2011-11-09 / Front Page / Civics and Politics
Putnam Valley: Tendy and Oliverio Prevail, Cobb Takes Highway
Town Board Race is a Squeaker
Come January Putnam Valley will have much the same government it enjoys now, but with a few key exceptions.
After the sun set on Election Day and the votes had been counted in Carmel, incumbent Supervisor Bob Tendy, incumbent Board Trustee Bob Cinque, and newcomers Steve Mackay (Town Board) and Larry Cobb (Highway Superintendent), had come up as the likely winners.
The Town Board race was about as tight as it could get, with Mackay at 1,154 votes; Cinque 1,145; and Yetter 1,142; with newcomer Jay Michaelson trailing at 1,035.
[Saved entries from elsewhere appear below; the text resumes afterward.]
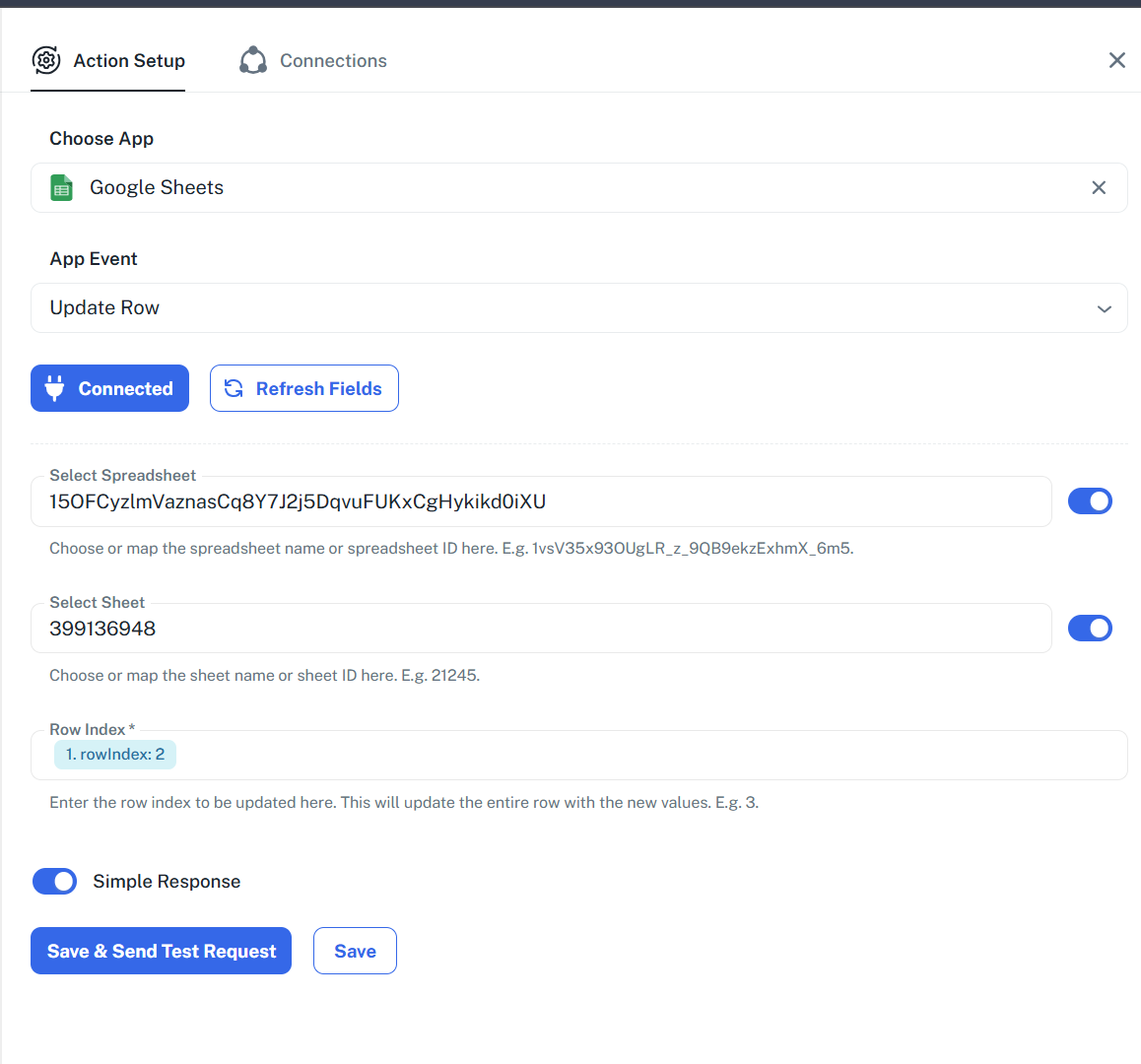Click the Google Sheets app icon
The width and height of the screenshot is (1141, 1064).
point(61,188)
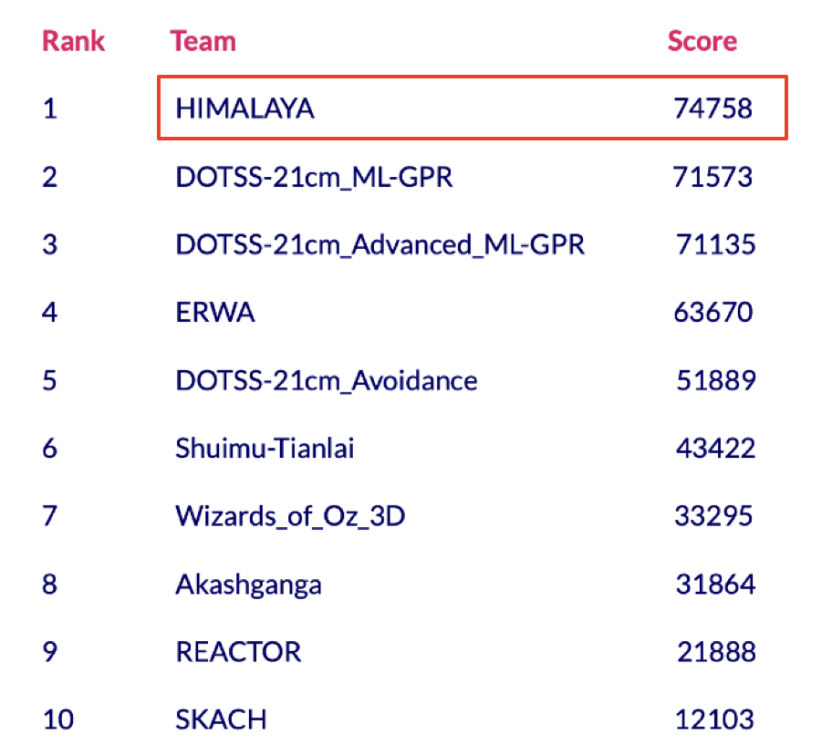Select the rank number 9
Viewport: 832px width, 755px height.
(50, 652)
In the supervisor race Wendy Whetsel garnered 1,058 votes to Tendy’s 1,325.
The Town Board has seen a mix of trustees over the years, but in the last election, trustee Whetsel, who has now twice challenged Tendy for the top spot in town, emerged as the lone Democrat on the four-member body, along with Republicans Jackie Annabi, Robert Cinque, and Gene Yetter. Depending on the absentee ballot count, Mackay will likely take Yetter’s seat.
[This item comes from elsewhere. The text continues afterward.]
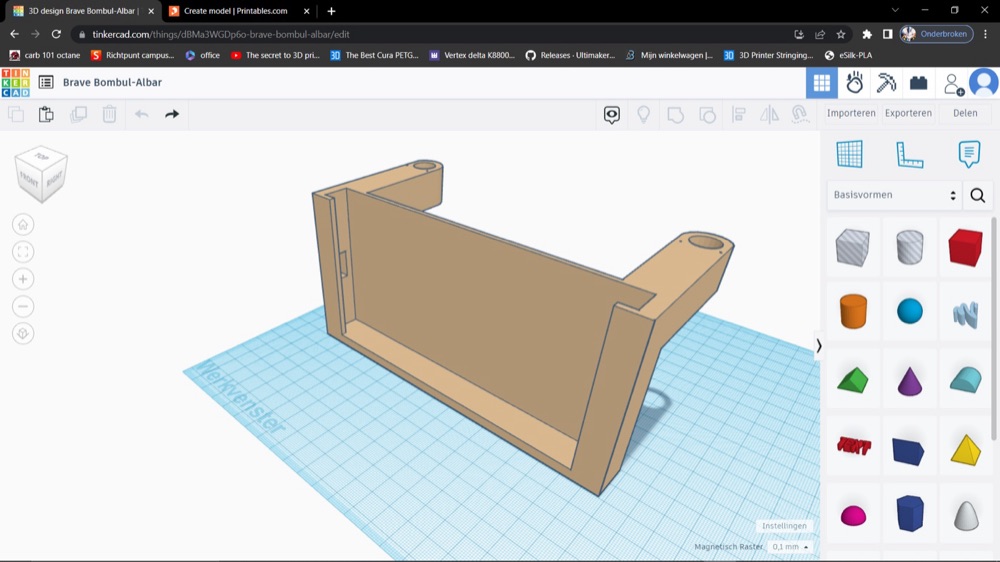Screen dimensions: 1000x562
Task: Open the Magnetisch Raster 0,1 mm dropdown
Action: tap(790, 547)
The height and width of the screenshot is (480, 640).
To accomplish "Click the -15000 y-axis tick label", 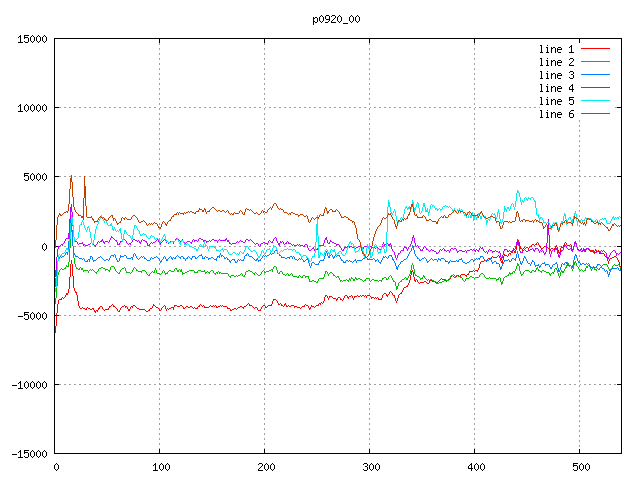I will point(28,454).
Adding to this year’s election story was the emergence of Dr. Allen Beals, a Republican newcomer, to challenge longtime Putnam County Legislator Sam Oliverio, Jr., in District 2 of Putnam Valley. Although Beals, a retired ob-gyn, attorney, and farmer, brought a breath of fresh air to the campaign, Oliverio won the support of Marie Zarcone, one of the Town’s most recognizable conservative leaders and a fierce tax watchdog, and ultimately prevailed by a tally of 1,142 to Beals’s 1,094.
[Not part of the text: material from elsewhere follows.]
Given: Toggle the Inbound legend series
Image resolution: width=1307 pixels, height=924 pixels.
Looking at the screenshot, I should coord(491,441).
The Highway Department race pitted appointed Deputy Highway Superintendent and Democrat, Gary Wulfhop, against Teamster Larry Cobb, a popular community member with a broad network of support from the Fire Department to the sports community. Despite a no-show at a chamber debate on Oct. 17 and a less than stellar performance at a League of Women Voters debate a week later, Cobb won election by a substantial margin, 1,338 to 1,108. It will be interesting to watch Cobb’s transition from labor to management, given his strong union support from the highway garage workers.
At Grill 151 at the far end of town, across the Taconic and right on the Mahopac border, the Republicans were gathered in the bar anxiously scanning laptops and smartphones as results began to come in. Party chair Bill Gouldman worked his cell phone to get preliminary reports from the three polling sites in town. A cheer rang out when it became clear that Tendy and Cinque had won.
Closer to the center of town the Democrats gathered at The Spruce Hill Inn, a tavern in a historic building right on the Peekskill Hollow Brook and a few miles from Town Hall. When we arrived Oliverio and Whetsel had already headed home, but Steve Mackay was there with his wife Tina—the former school board president—savoring his victory with party chair Michelle LeBlanc, friend and supporter John Cohen, and the outgoing highway superintendent, Gary Wulfhop.